Qué es un muerto más para el esbirro

Néstor Reverol tiene que convencer qué pasó con Fernando Albán / Twitter: @albanfernando

 

 

¿Un muerto? ¿Otro? Qué significa un muerto más para el esbirro. Poco. Casi nada. No para un régimen que habla de paz y genera violencia. No para un régimen que habla de humanismo y genera una crisis humanitaria. No para un régimen que habla de democracia participativa y reprime, y mata, asesina, en la calle, a plena luz del día. ¿Qué pasó con el concejal Fernando Albán?, publica KonZapata

Por  Juan Carlos Zapata @periodistajcz 

“Perturbadora”, ha escrito el senador de los Estados Unidos, Bob Corker, de visita en Caracas, al enterarse de la muerte del concejal Fernando Albán. El senador dijo más: que el Gobierno, en efecto, el gobierno de Nicolás Maduro, está en la obligación de que “todos entiendan cómo pudo ocurrir”. Sí. Cómo pudo ocurrir el hecho. Porque a Albán lo tenía el Gobierno. Era un preso del Gobierno. Era un preso de Nicolás Maduro. Y del general jefe del Sebin, Gustavo González López. Y del ministro Néstor Reverol. Y de la vicepresidenta Delcy Rodríguez.

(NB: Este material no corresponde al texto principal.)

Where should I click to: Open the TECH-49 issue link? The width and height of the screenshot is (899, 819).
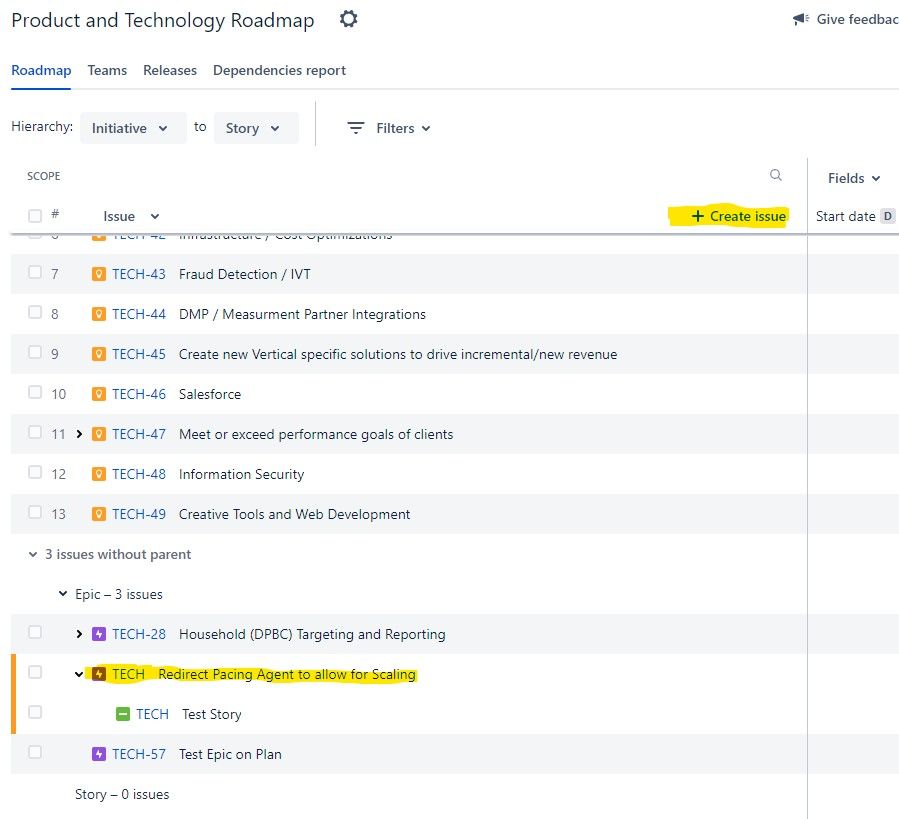click(x=139, y=514)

El senador Corker dice perturbadora la muerte. El mundo se muestra consternado. El mundo sospecha. La oposición no se cree la historia del suicidio. No la de un dirigente político que fue detenido cuando volvía de un viaje a Nueva York, y esto de volver y regresar dice mucho del carácter y la entereza del personaje, pues volver al país entraña ya un riesgo, inclusive para el que no esté señalado de nada, de modo que la decisión de Albán de volver, lo define. Y su abogado ha dicho que se trataba de una persona de principios y fuertes convicciones religiosas, y que en las últimas horas se encontraba en disposición de hasta dar instrucciones al partido en el que militaba, Primero Justicia.